Back in the early '70s, I was at a Mercury dealership for service and there was an AC Cobra in the parking lot in pretty rough shape but apparently still running, likely a 289 or maybe the rare 260. I've always wondered the fate of that car.

Submitted by: RR

When I was a kid, my dad had a '72 VW Super Beetle that lived in the NE since new. He drove it a few years in NJ as a used car, then moved to the south. It was so rusted you could see the ground through the floors when riding in the car. The battery had a baseball-sized hole under it. The car came off the road in the late 80s and is still sitting in his backyard, where it has been parked for nearly 40 years.
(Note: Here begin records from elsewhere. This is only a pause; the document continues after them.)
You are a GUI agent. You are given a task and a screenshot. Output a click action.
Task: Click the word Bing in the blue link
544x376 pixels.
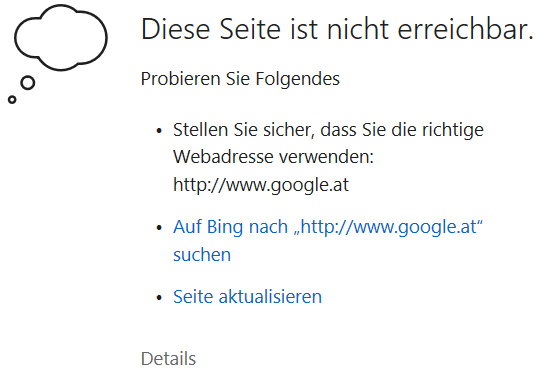225,228
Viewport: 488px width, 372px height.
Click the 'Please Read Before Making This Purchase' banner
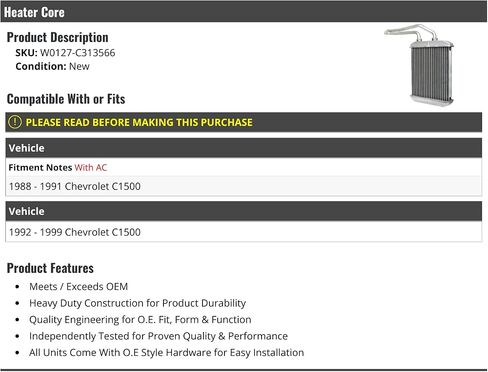[244, 122]
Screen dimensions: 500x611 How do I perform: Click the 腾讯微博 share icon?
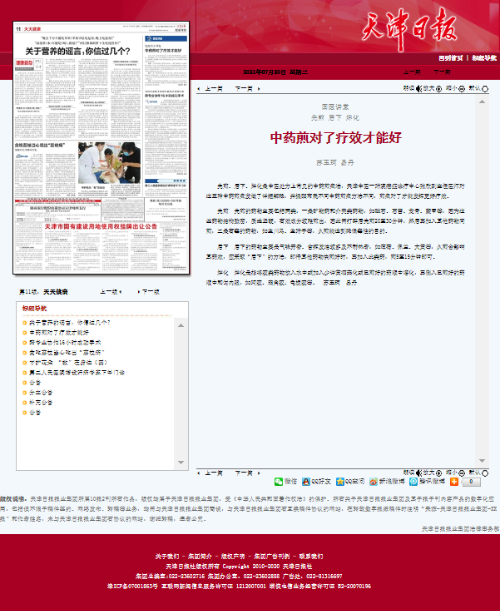413,482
Fenders have rusted away to some degree, the driver side running board has fallen off, and if you were to sit in it, the floor would probably fall out with the seat on it. Old memories with the car, so if I won the billion-dollar lottery, I would probably have it shipped to Chris Vallone, the VW restorations guru, and tell him to save as much of it as possible but I want it to look like it did in the showroom in 1972 when he gets done. Cost would probably be into deep 6 figures to do such a thing but I would gladly pay.

Submitted by: Tex

In high school, I was at a friend's house, and across the street, the garage was open. Inside was an immaculate black 1959 Cadillac Coupe DeVille.

I love those cars, so Tim, my friend, and I went over to look at it. The owner talked to us and told us how he got it.

He pointed to a scratch on the roof and informed us he gave it that scratch when he found the car. The Caddy had belonged to his grandfather, but had disappeared years before and he never told anyone what happened to it.

When his grandfather died, the grandson had bought a barn and its contents at the auction held to settle the estate. No one else bid on it, so he got it for almost nothing. Later, he went in to check out what he'd bought, and sitting in the barn was a big stack of hay bales. He climbed up on it to get a look around, but it felt weirdly springy when he stood on it. He got a pitchfork and jabbed it onto the hay.

He hit metal.

He cleared the bales off, and there was his grandfather's Cadillac. No idea what it was doing under there, but after some cleaning, fresh gas, and a new battery, it fired right up!